The Government Analyst-Food and Drug Department (GA-FDD) has begun monitoring several Georgetown wharves following the revelation that spoilt meat has been used in neighbouring Brazil to produce sausages that are being imported into Guyana.
“The Department has initiated the process of exacting closer regulatory oversight (verification) on several containers currently on the city’s wharves with sausages, to ensure the implicated brands were not imported into Guyana,” GA-FDD
Director, Marlan Cole, has recently disclosed.
According to reports coming out of the neighbouring country, Federal Police executed an “Operation Spoilt Meat” exercise, and two major Brazilian meat packers/producers were discovered to be implicated in this practice. These are: FBR SA with trademark brands such as Friboi, Swift and Ceara; and BRF SA with trademark brands such as Sadia and Perdigao. These are the noted products for which it was suggested that spoilt meat was mainly used to “process different types of sausages”.
GA-FDD further noted that it received official communication from the Agriculture Ministry in Brazil through the Office of the Guyana Mission to Brazil. Guyana’s Ambassador to Brazil, George Talbot, was informed of the circumstances that surrounded the “Operation Spoilt Meat” exercise, wherein Inspectors in that country were accused of taking bribes to certify and facilitate export documentation for spoilt meat.
Cole has advised that all importers of sausages and other meat products from Brazil should “take the necessary precaution by removing and/or recalling any of the affected brands from our market, and to notify the Department of any shipment
(s) that is/are destined for Guyana.”
Port Health officers have been encouraged to exercise greater caution in dealing with these imported products. The GA-FDD has also indicated that it would continue to monitor the situation, and would notify the general public and importers of any additional information that comes to its attention.
On Wednesday last, the Government Analyst-Food and Drug Department announced that some 2000 cases of tuna imported from China were refused entry into Guyana. The tuna containers were labelled “BUIWICK” instead of “BRUNSWICK”, and the exact address of the manufacturer in the country of origin was not stated. The GA-FDD refused the cartons entry on the basis of the Laws of Guyana stipulated in the Food and Drugs Act Chapter 34:03 part (2) section (6), which prohibits importation of anything coming into the country with false, misleading, or deceptive information. In addition, the product was inadequately labelled, according to the Food and Drug Regulation of 1977, Regulation 18 part (2) (a) clause (3) – Labels.

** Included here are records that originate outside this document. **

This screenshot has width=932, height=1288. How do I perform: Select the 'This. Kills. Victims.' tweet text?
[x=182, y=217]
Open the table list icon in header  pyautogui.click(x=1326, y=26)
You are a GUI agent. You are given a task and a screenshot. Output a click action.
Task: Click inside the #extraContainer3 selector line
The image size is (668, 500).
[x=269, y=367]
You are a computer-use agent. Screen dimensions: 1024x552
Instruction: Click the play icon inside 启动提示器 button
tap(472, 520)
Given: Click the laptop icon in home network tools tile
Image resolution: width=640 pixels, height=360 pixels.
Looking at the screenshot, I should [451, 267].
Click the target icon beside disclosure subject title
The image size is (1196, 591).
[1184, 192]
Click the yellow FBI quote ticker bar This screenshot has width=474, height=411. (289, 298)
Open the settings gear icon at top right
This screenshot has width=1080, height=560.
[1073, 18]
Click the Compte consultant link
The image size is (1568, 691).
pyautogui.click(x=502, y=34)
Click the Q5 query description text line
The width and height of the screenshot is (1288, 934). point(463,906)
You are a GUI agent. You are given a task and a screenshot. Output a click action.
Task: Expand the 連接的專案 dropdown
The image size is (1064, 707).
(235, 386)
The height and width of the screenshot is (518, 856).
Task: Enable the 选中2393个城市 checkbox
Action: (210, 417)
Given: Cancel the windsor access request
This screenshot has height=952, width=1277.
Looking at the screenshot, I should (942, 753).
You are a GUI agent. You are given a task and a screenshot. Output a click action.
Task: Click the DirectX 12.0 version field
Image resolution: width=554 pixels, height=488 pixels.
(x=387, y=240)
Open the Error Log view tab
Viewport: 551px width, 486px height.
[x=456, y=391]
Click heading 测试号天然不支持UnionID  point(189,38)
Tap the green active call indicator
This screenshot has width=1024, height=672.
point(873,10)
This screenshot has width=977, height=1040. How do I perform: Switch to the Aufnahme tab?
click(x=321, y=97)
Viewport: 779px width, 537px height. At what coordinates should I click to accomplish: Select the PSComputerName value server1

The Department wrote to the Commissioner of Customs to suspend processing of the documentation of the known agency, as this “third party” deliberately facilitates the importation into Guyana of products which are substandard and/or inadequately labelled.
Consumers have been duly warned to properly examine labels, to ensure the ‘country of origin’ of products on the market and the exact names and addresses of manufacturers are clearly stated.